» Job
Report every line of the records that contains the string "width", where case counts.

» Record excerpts
=====

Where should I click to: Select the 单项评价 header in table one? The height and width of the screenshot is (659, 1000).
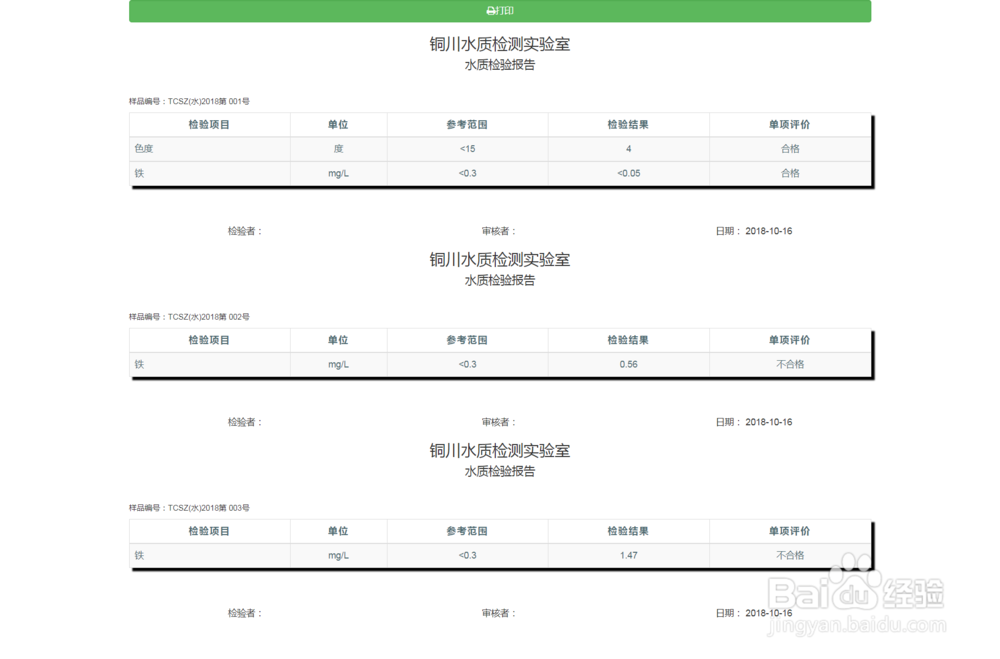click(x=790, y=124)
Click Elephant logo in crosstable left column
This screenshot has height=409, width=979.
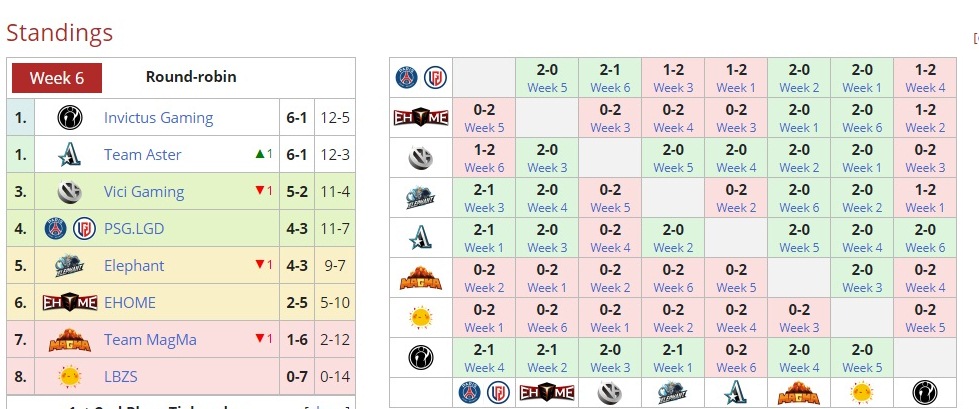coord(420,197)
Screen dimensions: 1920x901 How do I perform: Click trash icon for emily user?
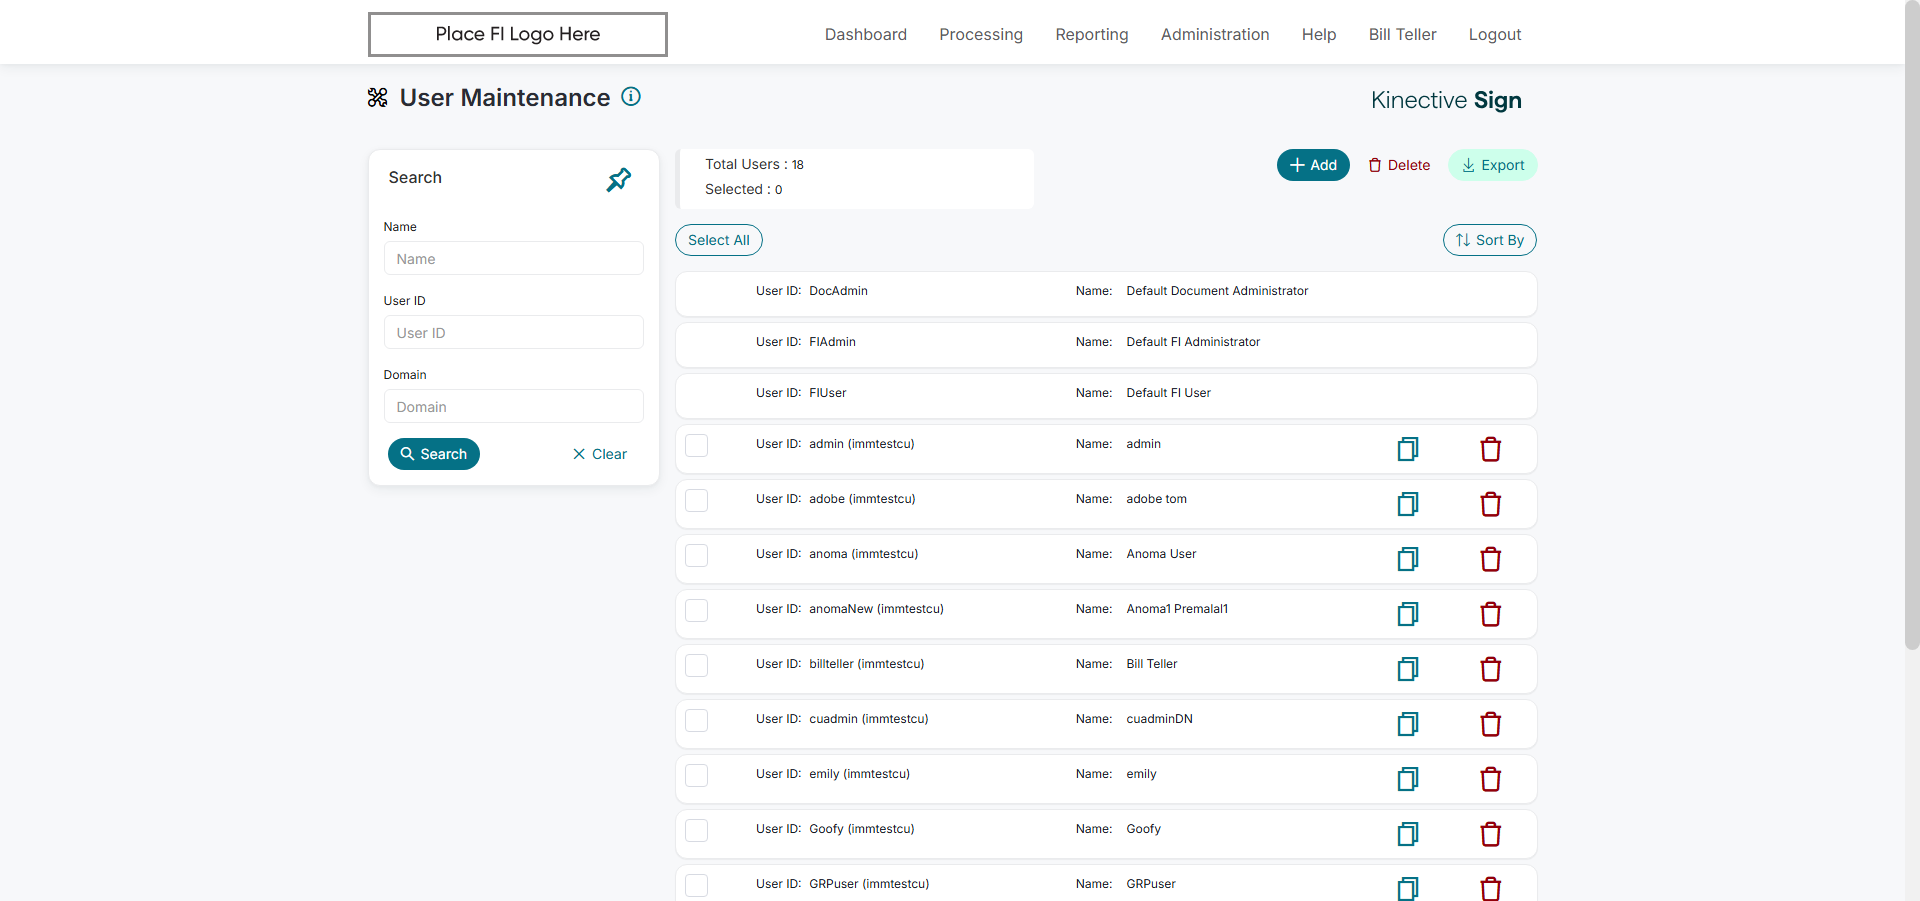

=====

» Output
Where should I click to: Select the 单项评价 header in table one? The height and width of the screenshot is (659, 1000).
This screenshot has height=409, width=979.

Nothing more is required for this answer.